Кое-как он покончил с этим безумным романом, и теперь, казалось бы, наступила пора тишины и спокойствия, но тут неожиданно грянула новая беда: у отчима пошли трещины в отношениях с его матерью. Это могло стать катастрофой. Отчим возвращался в свое жилье, а Алику нужно было переезжать к матери. После двадцати лет проживания теперь из этой квартиры выгоняли его. У него было такое чувство, как будто его выгоняли из собственной жизни, – как это вообще могло произойти!

– Погоди, может, все еще рассосется, – успокаивал я приятеля.

– Знаю я, как это рассасывается, – отвечал он, качая головой. – Я даже знаю, чем это заканчивается.

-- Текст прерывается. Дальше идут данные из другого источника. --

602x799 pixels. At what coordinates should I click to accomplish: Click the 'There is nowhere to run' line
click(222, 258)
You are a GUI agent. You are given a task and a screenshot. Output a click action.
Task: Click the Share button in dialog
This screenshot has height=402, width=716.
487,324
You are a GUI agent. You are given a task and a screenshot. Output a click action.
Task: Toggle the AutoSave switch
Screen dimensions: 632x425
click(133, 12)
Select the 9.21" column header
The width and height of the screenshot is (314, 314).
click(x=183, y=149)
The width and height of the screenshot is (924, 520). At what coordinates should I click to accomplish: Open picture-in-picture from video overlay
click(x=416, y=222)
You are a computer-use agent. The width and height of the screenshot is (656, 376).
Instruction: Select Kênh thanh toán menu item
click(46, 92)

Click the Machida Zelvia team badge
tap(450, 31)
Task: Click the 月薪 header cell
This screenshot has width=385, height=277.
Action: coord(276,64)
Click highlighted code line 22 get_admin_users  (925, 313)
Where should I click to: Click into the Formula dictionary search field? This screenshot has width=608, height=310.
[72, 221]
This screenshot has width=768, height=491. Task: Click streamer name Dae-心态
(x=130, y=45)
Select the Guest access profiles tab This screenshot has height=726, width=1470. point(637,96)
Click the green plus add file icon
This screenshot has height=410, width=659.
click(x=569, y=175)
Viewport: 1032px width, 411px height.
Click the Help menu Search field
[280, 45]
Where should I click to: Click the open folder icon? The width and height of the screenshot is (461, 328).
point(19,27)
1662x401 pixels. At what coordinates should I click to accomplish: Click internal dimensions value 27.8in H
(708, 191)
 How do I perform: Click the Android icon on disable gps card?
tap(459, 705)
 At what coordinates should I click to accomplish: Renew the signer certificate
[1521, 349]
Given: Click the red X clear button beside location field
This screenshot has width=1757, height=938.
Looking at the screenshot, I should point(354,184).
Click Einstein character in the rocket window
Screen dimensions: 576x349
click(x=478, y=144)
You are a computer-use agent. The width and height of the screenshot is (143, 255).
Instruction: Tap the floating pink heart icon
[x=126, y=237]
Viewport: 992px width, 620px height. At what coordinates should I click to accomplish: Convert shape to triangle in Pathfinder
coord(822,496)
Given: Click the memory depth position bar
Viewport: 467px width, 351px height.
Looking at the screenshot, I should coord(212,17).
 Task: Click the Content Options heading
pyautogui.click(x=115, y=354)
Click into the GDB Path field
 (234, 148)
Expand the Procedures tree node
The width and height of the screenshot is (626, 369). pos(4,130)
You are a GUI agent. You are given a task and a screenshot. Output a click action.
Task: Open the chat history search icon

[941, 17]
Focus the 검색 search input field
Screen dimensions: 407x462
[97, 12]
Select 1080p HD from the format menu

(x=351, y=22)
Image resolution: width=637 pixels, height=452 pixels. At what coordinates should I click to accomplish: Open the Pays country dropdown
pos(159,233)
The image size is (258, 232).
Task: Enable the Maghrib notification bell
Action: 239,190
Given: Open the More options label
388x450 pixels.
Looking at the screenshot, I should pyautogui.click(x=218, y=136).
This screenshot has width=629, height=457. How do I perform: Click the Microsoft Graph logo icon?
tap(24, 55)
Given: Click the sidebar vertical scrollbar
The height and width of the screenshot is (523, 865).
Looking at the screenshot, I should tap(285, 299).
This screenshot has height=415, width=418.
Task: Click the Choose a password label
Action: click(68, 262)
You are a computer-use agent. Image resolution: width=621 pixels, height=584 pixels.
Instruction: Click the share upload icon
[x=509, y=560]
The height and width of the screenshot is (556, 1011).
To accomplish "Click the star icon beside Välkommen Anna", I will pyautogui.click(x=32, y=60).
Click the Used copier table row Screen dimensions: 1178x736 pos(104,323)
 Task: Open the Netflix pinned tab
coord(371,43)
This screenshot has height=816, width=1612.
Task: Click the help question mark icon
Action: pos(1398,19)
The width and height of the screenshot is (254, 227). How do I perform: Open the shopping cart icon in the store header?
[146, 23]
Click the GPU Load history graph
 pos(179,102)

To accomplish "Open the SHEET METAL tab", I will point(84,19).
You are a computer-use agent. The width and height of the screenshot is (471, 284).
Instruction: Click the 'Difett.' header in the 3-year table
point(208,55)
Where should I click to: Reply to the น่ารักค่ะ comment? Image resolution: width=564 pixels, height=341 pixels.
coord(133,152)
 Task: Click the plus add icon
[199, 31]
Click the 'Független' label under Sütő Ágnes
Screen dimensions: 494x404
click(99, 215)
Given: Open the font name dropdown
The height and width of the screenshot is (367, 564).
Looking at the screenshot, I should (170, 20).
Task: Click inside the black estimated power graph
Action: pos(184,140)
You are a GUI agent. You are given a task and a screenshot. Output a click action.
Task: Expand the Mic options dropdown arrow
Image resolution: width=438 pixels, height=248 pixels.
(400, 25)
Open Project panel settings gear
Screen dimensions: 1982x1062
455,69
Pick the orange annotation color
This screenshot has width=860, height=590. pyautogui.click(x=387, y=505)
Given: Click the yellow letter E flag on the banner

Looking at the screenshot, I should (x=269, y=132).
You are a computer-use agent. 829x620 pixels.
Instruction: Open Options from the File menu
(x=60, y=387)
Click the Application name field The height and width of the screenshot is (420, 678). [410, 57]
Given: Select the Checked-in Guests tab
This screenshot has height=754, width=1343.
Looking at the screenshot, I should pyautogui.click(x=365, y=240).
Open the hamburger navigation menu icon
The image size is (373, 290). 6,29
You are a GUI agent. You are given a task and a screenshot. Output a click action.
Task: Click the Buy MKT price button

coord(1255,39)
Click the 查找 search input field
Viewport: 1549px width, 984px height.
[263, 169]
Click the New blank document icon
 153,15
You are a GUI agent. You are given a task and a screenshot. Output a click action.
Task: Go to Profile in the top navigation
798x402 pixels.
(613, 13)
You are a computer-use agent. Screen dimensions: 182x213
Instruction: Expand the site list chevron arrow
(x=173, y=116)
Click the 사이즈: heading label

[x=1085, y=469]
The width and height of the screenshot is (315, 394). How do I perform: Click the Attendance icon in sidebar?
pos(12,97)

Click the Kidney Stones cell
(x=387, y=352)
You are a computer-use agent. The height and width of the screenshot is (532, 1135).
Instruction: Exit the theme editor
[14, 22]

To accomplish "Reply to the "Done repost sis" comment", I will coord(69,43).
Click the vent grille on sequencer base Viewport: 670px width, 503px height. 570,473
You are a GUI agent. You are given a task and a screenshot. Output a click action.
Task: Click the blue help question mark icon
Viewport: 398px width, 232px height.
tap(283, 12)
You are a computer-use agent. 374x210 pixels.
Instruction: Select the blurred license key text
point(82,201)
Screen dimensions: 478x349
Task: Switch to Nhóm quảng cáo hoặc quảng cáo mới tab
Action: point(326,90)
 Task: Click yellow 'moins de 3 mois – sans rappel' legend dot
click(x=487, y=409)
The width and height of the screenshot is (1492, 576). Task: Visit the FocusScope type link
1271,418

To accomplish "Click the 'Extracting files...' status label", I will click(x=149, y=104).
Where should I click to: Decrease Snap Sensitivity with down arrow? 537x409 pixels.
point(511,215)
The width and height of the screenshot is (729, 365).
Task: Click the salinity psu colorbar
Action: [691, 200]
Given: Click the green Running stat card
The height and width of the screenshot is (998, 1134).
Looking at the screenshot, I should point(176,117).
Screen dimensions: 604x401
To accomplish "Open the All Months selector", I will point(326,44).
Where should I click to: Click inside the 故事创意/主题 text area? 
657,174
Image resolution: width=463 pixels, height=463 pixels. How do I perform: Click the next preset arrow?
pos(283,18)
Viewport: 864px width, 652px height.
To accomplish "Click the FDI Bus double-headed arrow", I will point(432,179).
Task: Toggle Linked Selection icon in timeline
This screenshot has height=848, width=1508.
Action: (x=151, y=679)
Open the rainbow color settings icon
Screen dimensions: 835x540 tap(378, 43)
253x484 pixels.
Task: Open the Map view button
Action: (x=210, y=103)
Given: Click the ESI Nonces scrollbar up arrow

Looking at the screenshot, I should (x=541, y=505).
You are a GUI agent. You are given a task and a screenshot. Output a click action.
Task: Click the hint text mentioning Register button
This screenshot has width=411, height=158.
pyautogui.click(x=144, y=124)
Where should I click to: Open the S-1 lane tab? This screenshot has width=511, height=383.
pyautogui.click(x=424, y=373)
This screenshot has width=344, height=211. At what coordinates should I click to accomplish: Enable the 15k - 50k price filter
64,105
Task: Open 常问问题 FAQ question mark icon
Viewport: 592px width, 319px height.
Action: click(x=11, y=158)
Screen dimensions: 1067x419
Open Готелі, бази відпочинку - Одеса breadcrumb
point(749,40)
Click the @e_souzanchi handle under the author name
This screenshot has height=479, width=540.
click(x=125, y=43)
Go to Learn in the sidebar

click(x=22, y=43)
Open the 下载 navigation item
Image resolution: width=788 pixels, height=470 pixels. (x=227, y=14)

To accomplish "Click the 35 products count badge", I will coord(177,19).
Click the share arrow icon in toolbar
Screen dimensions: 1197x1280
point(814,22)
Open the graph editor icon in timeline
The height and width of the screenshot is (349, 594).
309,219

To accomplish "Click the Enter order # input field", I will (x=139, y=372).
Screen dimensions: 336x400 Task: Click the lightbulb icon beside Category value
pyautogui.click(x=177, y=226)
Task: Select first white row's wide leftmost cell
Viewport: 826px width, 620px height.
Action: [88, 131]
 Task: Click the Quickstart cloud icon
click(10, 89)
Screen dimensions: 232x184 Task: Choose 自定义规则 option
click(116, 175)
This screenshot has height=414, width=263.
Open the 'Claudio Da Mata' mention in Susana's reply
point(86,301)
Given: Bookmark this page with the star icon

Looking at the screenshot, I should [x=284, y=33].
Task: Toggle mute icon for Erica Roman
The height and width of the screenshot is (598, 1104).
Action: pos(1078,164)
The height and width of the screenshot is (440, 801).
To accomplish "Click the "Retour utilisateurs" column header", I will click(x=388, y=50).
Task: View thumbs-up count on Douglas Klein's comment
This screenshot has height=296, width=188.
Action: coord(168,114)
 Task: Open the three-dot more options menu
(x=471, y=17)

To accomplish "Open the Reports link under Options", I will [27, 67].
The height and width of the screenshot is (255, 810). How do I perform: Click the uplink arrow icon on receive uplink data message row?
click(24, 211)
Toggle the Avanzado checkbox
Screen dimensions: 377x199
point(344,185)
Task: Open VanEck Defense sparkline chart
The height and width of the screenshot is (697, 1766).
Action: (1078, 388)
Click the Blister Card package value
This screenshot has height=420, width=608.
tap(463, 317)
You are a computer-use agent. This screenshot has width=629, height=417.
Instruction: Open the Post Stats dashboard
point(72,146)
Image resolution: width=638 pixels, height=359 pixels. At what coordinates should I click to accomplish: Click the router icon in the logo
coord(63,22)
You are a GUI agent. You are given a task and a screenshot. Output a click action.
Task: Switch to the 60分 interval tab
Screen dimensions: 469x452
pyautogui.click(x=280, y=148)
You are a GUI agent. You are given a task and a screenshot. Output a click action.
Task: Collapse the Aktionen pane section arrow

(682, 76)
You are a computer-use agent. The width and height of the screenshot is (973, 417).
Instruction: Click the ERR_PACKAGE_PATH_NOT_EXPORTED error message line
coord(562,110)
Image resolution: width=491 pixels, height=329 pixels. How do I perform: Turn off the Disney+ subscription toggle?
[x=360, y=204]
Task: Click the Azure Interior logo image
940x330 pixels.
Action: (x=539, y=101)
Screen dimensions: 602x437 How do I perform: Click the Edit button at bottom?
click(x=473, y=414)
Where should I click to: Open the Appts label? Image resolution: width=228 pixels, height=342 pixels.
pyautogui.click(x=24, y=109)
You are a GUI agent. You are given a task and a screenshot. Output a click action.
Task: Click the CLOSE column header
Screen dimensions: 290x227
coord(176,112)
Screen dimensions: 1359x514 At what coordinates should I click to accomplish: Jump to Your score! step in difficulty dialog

Я не мог понять, что он имел в виду, произнося эти слова, но, если говорить откровенно, кое в чем опыта у него было действительно поболее моего. Все заканчивается смертью, рано или поздно мы все умираем, но даже там, за скобками этой жизни, скорее всего, мы остаемся теми же, кем являемся в ее пределах, а именно маленькими и бессильными, полностью зависимыми от внешних обстоятельств существами. Выбора нет, вот что он понял к своим тридцати пяти годам. Выбор – это иллюзия для дураков, это самый большой самообман, который только можно придумать!

8

И все-таки Алик был везунчиком, по крайней мере он мог считать себя таковым: смертельная ссора, казалось бы, грозившая полным разрывом отношений между его матерью и отчимом, внезапно разрешилась бурными женскими рыданиями и скупой мужской слезой. Эдаким очищением, названным древними греками катарсисом. Они помирились, и это была лучшая новость за последний год. Солнце вышло из-за туч, жизнь продолжалась. Удивительная и парадоксальная, она катилась себе по прямой, непонятно чем движимая, все дальше и дальше.

Алик больше не писал. Все, чего он добивался, на что потратил бо́льшую часть сознательной жизни, превратилось в неясное воспоминание о каком-то неестественном желании, детской неосуществимой мечте. Все тленно, вот что вынес он из собственного взрослого опыта. Даже бессмертные, казалось бы, тексты давно почивших в бозе классиков когда-нибудь умрут, растворятся в надвигающейся пустоте, которая обязательно придет за каждым из нас, за всеми. Зачем человеку все это, если оно исчезнет вместе с ним, как только он перестанет дышать? Если ничего не сохранить, не спасти от забвения?